Commitment to family is both a driving force and source of hardship for Latino immigrants, according to a Florida State University researcher.
Threats to familismo — deeply held cultural beliefs about the centrality of family in daily life — are often a major source of stress for immigrants and can have a negative impact on their overall health and well-being as they move forward in a new country.
Joseph Grzywacz, the Norejane Hendrickson professor of Family and Child Sciences at Florida State, outlined those findings in an article that will be published in an upcoming issue of Cultural Diversity and Ethnic Minority Psychology. It is available now online.
“Immigrants to the U.S. confront many difficulties,” Grzywacz said. “Whether these difficulties produce health problems depends, at least in part, on whether you were prepared for some of those situations. The reason we care about those challenges is because it starts to unpack the black box on why some immigrants do well and others don’t.”
Grzywacz and his colleagues conducted interviews with 16 focus groups in Hispanic communities in California and Massachusetts. There were 93 total participants between the ages of 18 and 67. Fifty-two percent of the participants were male; 48 percent were female. Of that group, 59 percent spoke primarily Spanish and the majority of the sample (71 percent) had children.
They found an array of stressors related to competing threats to family, which they called “ambivalence.”
Across the different focus groups, improving the family’s quality of life was a main reason for migrating to the United States. But, many did not anticipate the negatives associated with it, such as the pain of parenting long distance during temporary separations.
Participants also expressed frustration with children not appreciating the sacrifices made to live in the United States and also noted that there were forced shifts in core cultural values following migration. For example, in many participants’ home countries, women were stay-at-home mothers. When they migrated, economic necessity demanded that mothers work, causing major changes in mother-child and husband-wife dynamics.
While dual-earner homes are the norm in the United States, immigrant families have little experience with this arrangement and few role models to follow.
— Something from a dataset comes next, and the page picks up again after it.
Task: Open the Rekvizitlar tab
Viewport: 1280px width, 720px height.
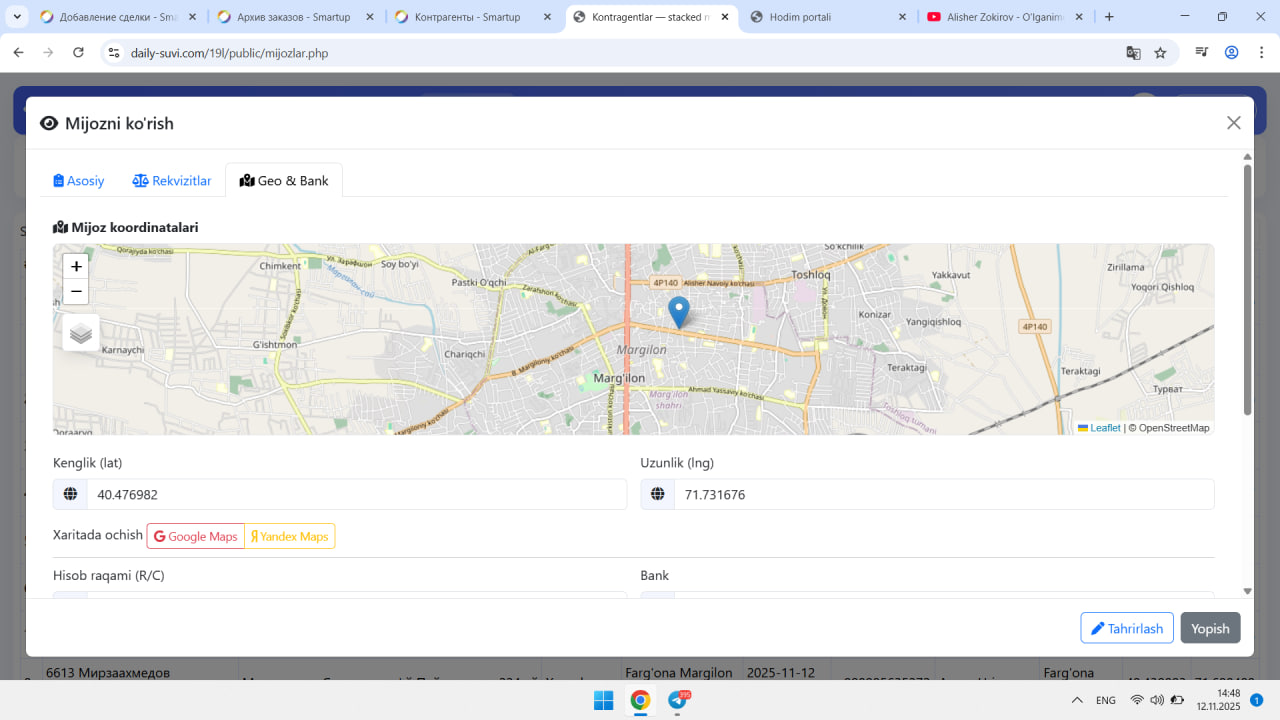Action: pyautogui.click(x=172, y=181)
“Immigrants often move to help the family, but then see the negatives it has on the family unit,” Grzywacz said. “The reality of ‘I have to help my family by potentially hurting them’ can have long-term consequences.”
Grzywacz noted that the big picture concern for this population group is how these stressors will affect the overall health of immigrant families. Researchers found that if immigrants were more mentally prepared for some of these challenges, they tended to handle the stress better.
“This information gives us ideas for interventions when an individual or family is struggling,” Grzywacz added.
Grzywacz, who is now the chair of the Department of Family and Child Sciences at FSU, completed much of the work while on faculty at Oklahoma State University.
Other authors on the paper are Sasha Rojas of University of Arkansas, Martha Zapata Roblyer and Rebecca Crain of Oklahoma State University and Richard Cervantes of Behavioral Assessment Inc. in Los Angeles.